暴君タイヨウ(後編)

 さて、3年で、またもタイヨウと一緒になってしまった。1年生なんて半分小学生みたいなものだったのに対して、3年にもなれば少しは大人な考えも根付いてくるのだろうか、こともあろうに
タイヨウはクラス委員長に担ぎ出された。




 多分誰かが推挙したのだろう。ただ、この選択肢はある意味間違ってはいなかったかもしれない。

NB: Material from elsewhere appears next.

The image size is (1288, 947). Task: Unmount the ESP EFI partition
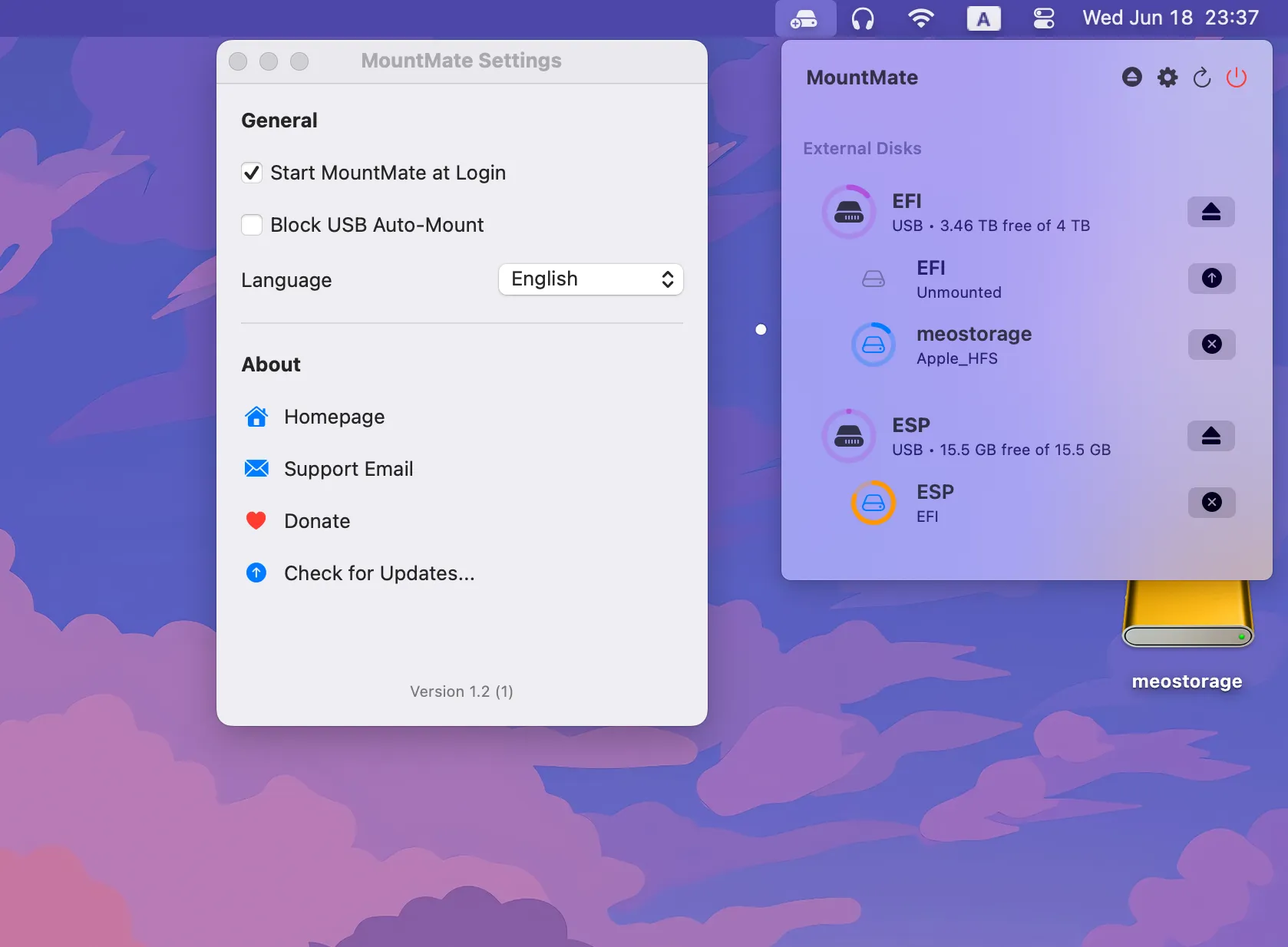(x=1211, y=503)
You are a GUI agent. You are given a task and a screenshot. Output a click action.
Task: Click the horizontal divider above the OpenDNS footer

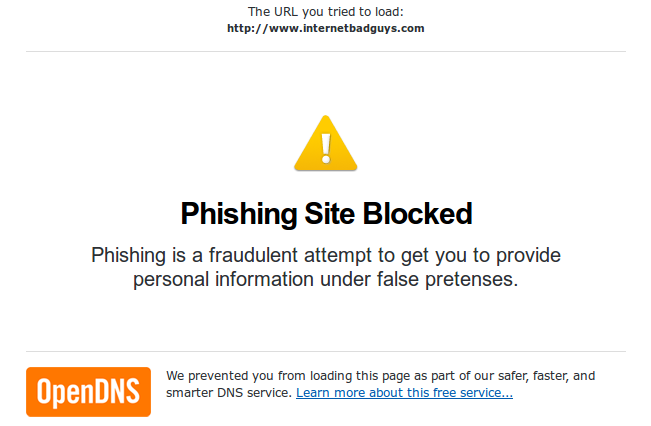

クラスの権力ピラミッドが揺るがない為には、実質的な力を持つタイヨウに、表舞台に引きずり込むことは、「毒をもって毒を制す」に通じるものがあった。
 ただ、1年の頃と違い、クラスには、メンバーも穏健派ながら男女に絶大な人気を誇る「ヤッチ」と、自分より威張る人間を許さない強硬派の「アツシ」がいた。
 相変わらずクラスのみんなが「タイヨウ君」と媚びへつらう中で、ヤッチは「タイヨウ」と呼び捨てしていた。彼にとっては別に他意なくそう言っていたようであるが、少々マヌケで誰にも優しいヤッチは、やがて彼がクラスのリーダーとなる。
 一方アツシは単にタイヨウのことが嫌いなだけで、特別な行動は控えていた。私もアツシとはあまり仲が良くなく、最初は「どっちもどっちだ」と思っていた。

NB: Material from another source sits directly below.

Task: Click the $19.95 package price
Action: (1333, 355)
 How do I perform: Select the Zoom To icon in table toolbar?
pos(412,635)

 さて、委員長となったタイヨウだが、前半期は1年の頃とあまり変わらなかった。私も肩がこすれただけでぶち切れて壁に叩きつけられたことがあった。昼休みの野球でヘマするとクラス内で散々な暴言を吐きまくられたこともあった。我々同級生だけでなく、担任のクラミ先生にも授業中暴言を吐き、「お前はあたまがおかしいんじゃないか!?」と先生まで言ってはならない言葉を放たせた。
 委員長としての仕事は、何かしていたような気がするが、本人の満足度と我々の評価とは大きなズレがあったようだ。前述の「毒をもって・・・」の、対象となる毒が、このクラスにはいなかった。結局使えない毒タイヨウは、「やっぱりただのキレるバカ」の印象を根強くしたとともに、我慢できなくなったクラスメイトは緩やかながらタイヨウから避けていった。

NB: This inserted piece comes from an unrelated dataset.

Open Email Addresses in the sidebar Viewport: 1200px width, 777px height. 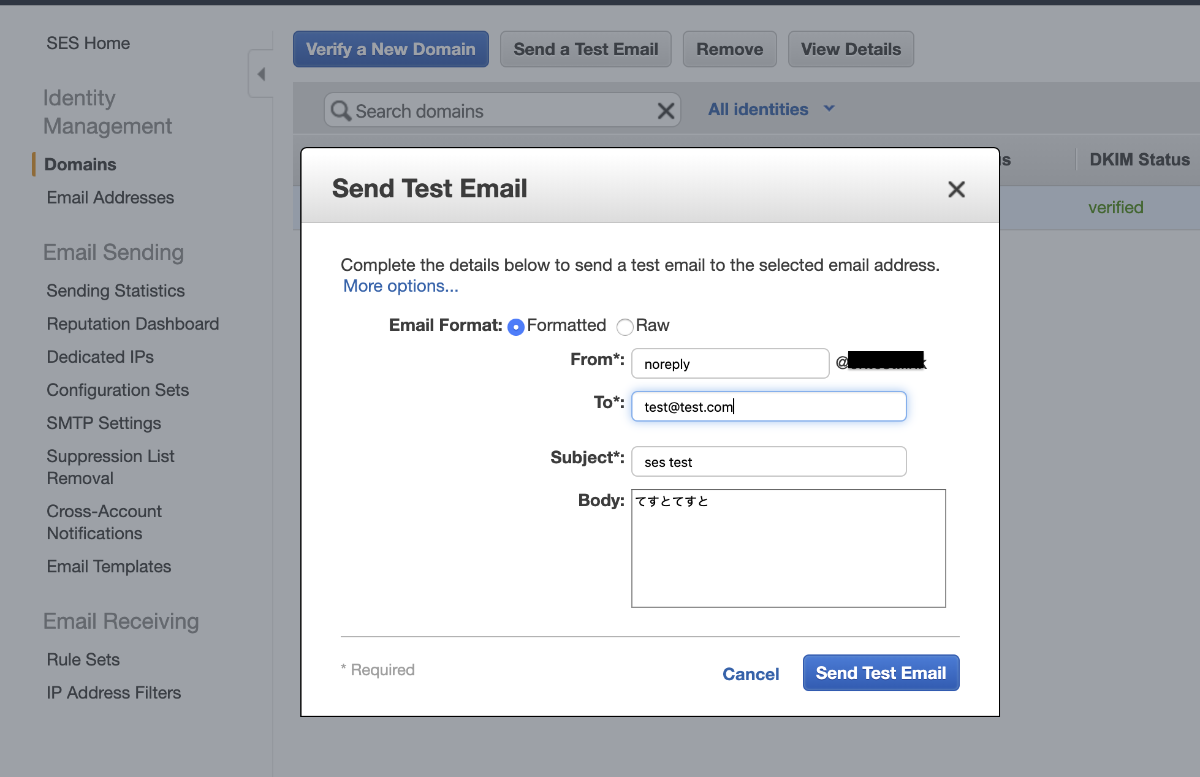click(110, 197)
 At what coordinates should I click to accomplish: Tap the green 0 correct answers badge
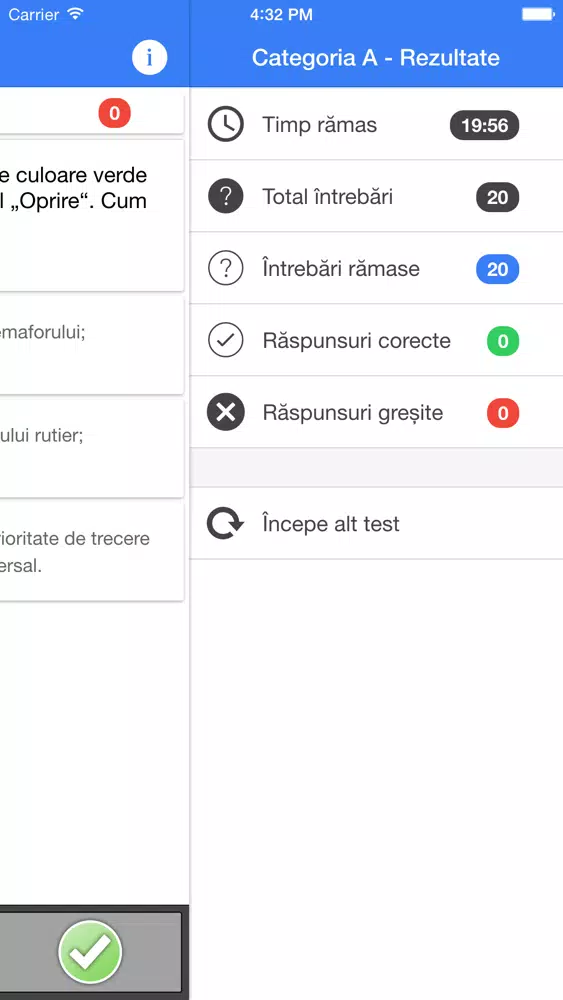(503, 341)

 後期は委員長職も解かれ、ただのバカと成り下がったタイヨウ。クラスの権力は完全にヤッチとアツシが握っていた。
 秋口、クラスの話し合いで茶化していたタイヨウに、アツシは平然と「お前だまっとれ!!」と怒鳴った。タイヨウが言い返さないのを見た我々は「なんだこんなもんか」と思うようになり、「タイヨウを無視しておけば済む」ことをようやく学んだ。ヤッチは「何であんな奴のことで?(笑)」と不思議そうな顔で我々弱虫軍団を従えていた。
 ちなみに私は後半期、それまで不仲だったアツシと和解しており、元々小学校のクラスメイトだったヤッチとは懇意であった。他の連中の結束も大きくなり、2学期が終了するまでに「タイヨウの孤立化」は完成していた。卒業間近というのも皮肉な話ではあるが。
 
 誰もタイヨウに話しかけなくなり、相手するのも適当だった。当のタイヨウ本人は、というと、さすがにその空気を察してはいたものの、報復することもなく、グラウンドの端っこで、最後まで離れなかった「ユノ」と2人でいることが多かった。タイヨウと我々は、お互いに刺激することなく交わることもなく、そのまま卒業式を迎えた。
 文集で、タイヨウは前期の委員長としての誇りを記していた。3行ぐらいで。あとは屈託もないネタだけ。自分の胸のうちを語るわけでもなく、そっけないいい加減な文章だった。短気極まりない性格でなければ、きっとクラスの人気者として、また本来の賢さを発揮できたはずが、何をしたかったのか分からぬまま、その学校生活を終えた。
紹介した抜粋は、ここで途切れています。